I am a newbie to Solr and trying to find out what is the general solution being used for the multi-word synonym issue with highlighting:
1. When we search for a hair brush, the word toothbrush is also being highlighted as toothbrush is in the synonyms.txt file.
HAIR BRUSH,HAIRBRUSH,HAIR-BRUSH,HAIRBRUSHES,HAIR BRUSHES
TOOTH BRUSH,TOOTHBRUSH,TOOTH-BRUSH,TOOTHBRUSHES,TOOTH BRUSHES
- Could you please let me know if this is because the SynonymGraphFilterFactory is being used in both indexing-time and query-time?
- If not, what needs to be done so that the terms not matching the query term is not highlighted.

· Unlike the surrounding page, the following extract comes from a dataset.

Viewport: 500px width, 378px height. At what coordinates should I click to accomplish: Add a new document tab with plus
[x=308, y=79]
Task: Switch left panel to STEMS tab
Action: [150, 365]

The schema.xml configuration for the fieldType is as follows:
<fieldType name="text_en" class="solr.TextField" positionIncrementGap="100">
<analyzer type="index">
<charFilter class="solr.PatternReplaceCharFilterFactory"
pattern="[({.,\[\]/})]" replacement=" "/>
<tokenizer class="solr.WhitespaceTokenizerFactory"/>
<filter class="solr.SynonymGraphFilterFactory" synonyms="synonyms.txt" ignoreCase="true" expand="false"/>
<filter class="solr.StopFilterFactory" ignoreCase="true" words="lang/stopwords_en.txt"/>
<filter class="solr.WordDelimiterFilterFactory" generateWordParts="1" preserveOriginal="1" catenateAll="1" />
<filter class="solr.ASCIIFoldingFilterFactory" preserveOriginal="true"/>
<filter class="solr.LowerCaseFilterFactory"/>
<filter class="solr.SnowballPorterFilterFactory" language="English" />
</analyzer>
<analyzer type="query">
<charFilter class="solr.PatternReplaceCharFilterFactory"
pattern="[({.,\[\]/})]" replacement=" "/>
<tokenizer class="solr.WhitespaceTokenizerFactory"/>
<filter class="solr.SynonymGraphFilterFactory" synonyms="synonyms.txt" ignoreCase="true" expand="false"/>
<filter class="solr.StopFilterFactory" ignoreCase="true" words="lang/stopwords_en.txt" />
<filter class="solr.ASCIIFoldingFilterFactory" preserveOriginal="true"/>
<filter class="solr.LowerCaseFilterFactory"/>
<filter class="solr.SnowballPorterFilterFactory" language="English" />
</analyzer>
</fieldType>
We are using Solr: 6.5.1